Another highlight of Tyler Vigen is the compelling correlation between the number of people drowning in a pool and the number of films Nicholas Cage stars in. So, does this mean that, if Nicholas Cage takes a year off, you no longer have to watch your children at the pool? Probably not.
Certainly, because correlation in data does not mean that it is not a coincidence, you need more than (big) data to determine what is going on. You also need common sense and an understanding of the phenomenon you’re looking at. The more data there is, the more important it becomes.
Now watch this 3 minute video with some examples of the master of spurious correlations Tyler Vigen:
Church of the flying spaghetti monster
The Church of the Flying Spaghetti Monster (FSM) first surfaced in 2005 in a letter by Bobby Henderson. FSM is a social movement that promotes a light-hearted view of religion. In his letter Henderson also stated that Pirates are divine beings. They are the original Pastafarians. The inclusion of pirates in Pastafarianism (FSM) was part of Henderson's original letter to the Kansas State Board of Education, in an effort to illustrate that correlation does not imply causation.
Henderson presented the argument that "global warming, earthquakes, hurricanes, and other natural disasters are a direct effect of the shrinking numbers of pirates since the 1800s." A deliberately misleading graph accompanying the letter (with numbers humorously disordered on the x-axis) shows that as the number of pirates decreased, global temperatures increased.
This parodies the suggestion from some religious groups that the high numbers of disasters, famines, and wars in the world is due to the lack of respect and worship toward their deity.

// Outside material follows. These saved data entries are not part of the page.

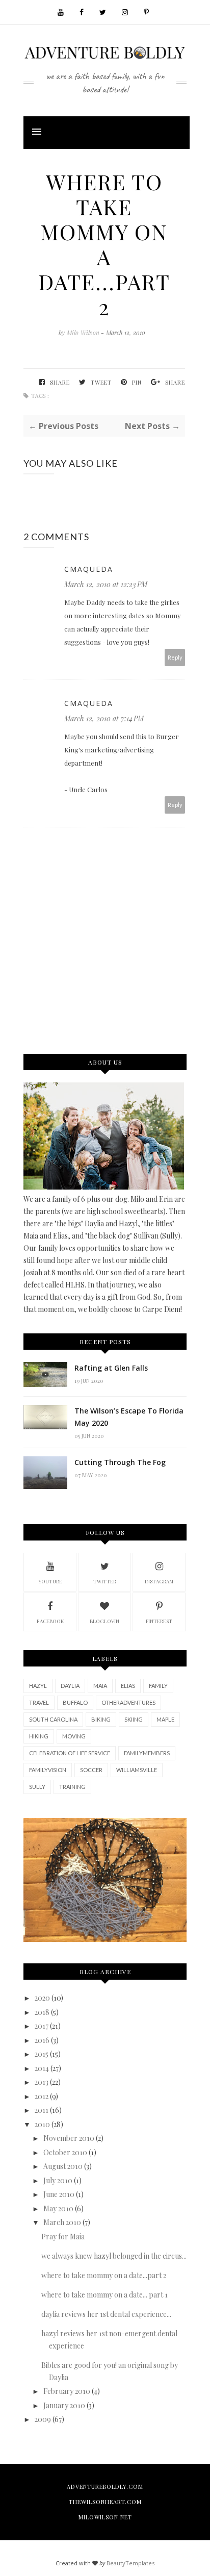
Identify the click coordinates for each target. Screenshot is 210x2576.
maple (165, 1719)
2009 (43, 2419)
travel (39, 1702)
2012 (41, 2096)
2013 (41, 2082)
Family (158, 1685)
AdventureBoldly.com (105, 2486)
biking (101, 1719)
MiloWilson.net (105, 2517)
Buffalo (75, 1702)
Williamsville (136, 1769)
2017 (41, 2026)
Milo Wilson (84, 333)
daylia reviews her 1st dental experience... (106, 2314)
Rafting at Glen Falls (111, 1368)
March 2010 (62, 2222)
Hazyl (38, 1685)
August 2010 (63, 2166)
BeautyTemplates (130, 2563)
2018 (42, 2012)
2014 (42, 2068)
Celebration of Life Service (69, 1753)
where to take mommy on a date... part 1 (104, 2295)
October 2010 (65, 2152)
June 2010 (58, 2194)
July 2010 (57, 2180)
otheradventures (128, 1702)
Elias (128, 1685)
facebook (50, 1621)
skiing (133, 1719)
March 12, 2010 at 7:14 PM (104, 718)
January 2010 (64, 2405)
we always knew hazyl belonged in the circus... (114, 2256)
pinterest (159, 1621)
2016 (42, 2040)
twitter (104, 1581)
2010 (42, 2124)
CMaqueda (88, 569)
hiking (38, 1736)
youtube (50, 1581)
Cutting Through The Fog (120, 1462)
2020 (42, 1998)
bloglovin (104, 1621)
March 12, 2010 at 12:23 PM (105, 584)
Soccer (91, 1769)
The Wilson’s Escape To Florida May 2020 (128, 1417)
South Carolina (53, 1719)
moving (74, 1736)
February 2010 (66, 2391)
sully (37, 1786)
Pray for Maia (63, 2236)
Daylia (70, 1685)
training (72, 1786)
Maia (100, 1685)
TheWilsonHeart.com (105, 2502)
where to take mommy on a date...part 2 (103, 2275)
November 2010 (68, 2138)
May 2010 (58, 2208)
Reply (175, 657)
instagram (159, 1581)
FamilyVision (47, 1769)
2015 (41, 2054)
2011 (41, 2110)
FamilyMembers (147, 1753)
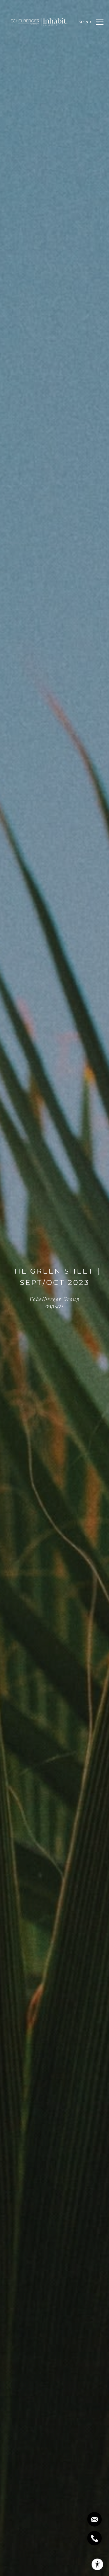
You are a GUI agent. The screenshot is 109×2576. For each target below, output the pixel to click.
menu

In 2008, Henderson interpreted the growing pirate activities at the Gulf of Aden as additional support, pointing out that Somalia has "the highest number of pirates and the lowest carbon emissions of any country."
"Torture the data and it will confess to anything" - Ronald Coase
Take aways from section four:
- More data and better data mining software means finding more patterns/correlations;
- These correlations can and will often be just a coincidence;
- So data scientist need to understand the phenomenon they are looking at;
- And we need to stop killing pirates.
Note: This all sounds easy, but it really is not. In section six, we have created a fun exercises for you to experience it yourself.